Major William Whitehead Hicks Beach – ‘Bill’ to his friends – was in many ways the archetypal Tory MP. Educated at Eton and Magdalene College, Cambridge, he was a Gloucestershire landowner at Witcombe Park south of Cheltenham. His aristocratic family had already supplied a series of Gloucestershire MPs dating back to the wealthy textile merchant Sir Baptist Hickes, who was knighted for his services to James I in 1603 and became MP for Tewkesbury in 1624, and including Lord Salisbury’s Chancellor of the Exchequer, Sir Michael Hicks Beach, who sat for Gloucestershire and West Bristol in the late nineteenth century.
Bill had become a solicitor in 1932 and later a partner in the family firm of Payne, Hicks Beach & Company. He loved hunting, fishing and farming and took up soldiering through the local Territorial Army (reservist) regiment, the Royal Gloucestershire Hussars. But when invited to stand for Cheltenham in 1945, he had no political record whatsoever.
Cheltenham wasn’t the easy prospect it should have been in 1945. The strong Tory seat left by Sir Walter Preston’s retirement in 1937 had been lost in a bitter by-election to the charismatic independent Daniel Lipson. Sadly for Hicks Beach, Lipson’s popularity had only increased as wartime incumbent and this combined with the general swing against Churchill’s Conservatives to leave him trounced in third place behind the Labour candidate.

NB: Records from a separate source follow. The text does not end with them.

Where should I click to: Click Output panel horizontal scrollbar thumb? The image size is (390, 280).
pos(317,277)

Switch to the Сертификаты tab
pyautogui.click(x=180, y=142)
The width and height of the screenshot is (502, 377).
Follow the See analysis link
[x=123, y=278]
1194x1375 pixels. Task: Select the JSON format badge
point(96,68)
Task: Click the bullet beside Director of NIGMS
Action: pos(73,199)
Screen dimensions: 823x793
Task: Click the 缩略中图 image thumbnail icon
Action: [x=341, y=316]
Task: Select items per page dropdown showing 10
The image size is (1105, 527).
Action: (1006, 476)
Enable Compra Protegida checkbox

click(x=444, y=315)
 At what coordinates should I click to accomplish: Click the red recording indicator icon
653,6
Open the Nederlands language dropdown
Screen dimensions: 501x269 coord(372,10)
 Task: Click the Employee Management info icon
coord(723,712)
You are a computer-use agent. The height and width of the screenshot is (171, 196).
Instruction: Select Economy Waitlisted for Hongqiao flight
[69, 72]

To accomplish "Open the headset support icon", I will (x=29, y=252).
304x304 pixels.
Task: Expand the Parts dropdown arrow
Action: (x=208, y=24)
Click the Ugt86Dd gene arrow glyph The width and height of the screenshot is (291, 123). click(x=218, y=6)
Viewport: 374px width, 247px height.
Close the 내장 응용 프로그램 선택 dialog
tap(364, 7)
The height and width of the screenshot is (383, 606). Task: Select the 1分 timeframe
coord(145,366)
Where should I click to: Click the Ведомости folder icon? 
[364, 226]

Time was on his side, however. Independent MPs were becoming a rarity and Lipson had the added complication of Jewish ethnicity just when violence against the British colonial administrators had erupted in Palestine and nearly taken us to war with the new state of Israel. In 1950, Hicks Beach achieved a spectacular reversal: Lipson dropped to third place and he became the MP with 43% of the vote and a majority of 4,982.
Neither Lipson nor the long-absent Liberals stood against him at the 1951 election and he was comfortably re-elected with a majority of 5,897 although Labour took its highest ever share of the vote at 43%. Hicks Beach was active in Parliament, speaking often on housing, agriculture and local government. His parting shot in 1964 was aimed directly at his Tory neighbour Nicholas Ridley, MP for Tewkesbury, who crossed Hicks Beach by opposing Cheltenham’s bid for more beneficial ‘county borough’ status. “My honourable friend is a newcomer to Gloucestershire. We first saw him only in 1958” said Bill bluntly, defending Cheltenham as a fast-expanding and “progressive borough” and an important light industrial centre.
Perhaps aided by this kind of feisty defence of local interests, his majority grew larger in 1955 and larger again in 1959 when the return of a Liberal candidate split the opposition vote with an 18% share of the vote far above the party’s national average. Hicks Beach must have retired at the 1964 election reflecting on a job well done for the traditional Tory interest.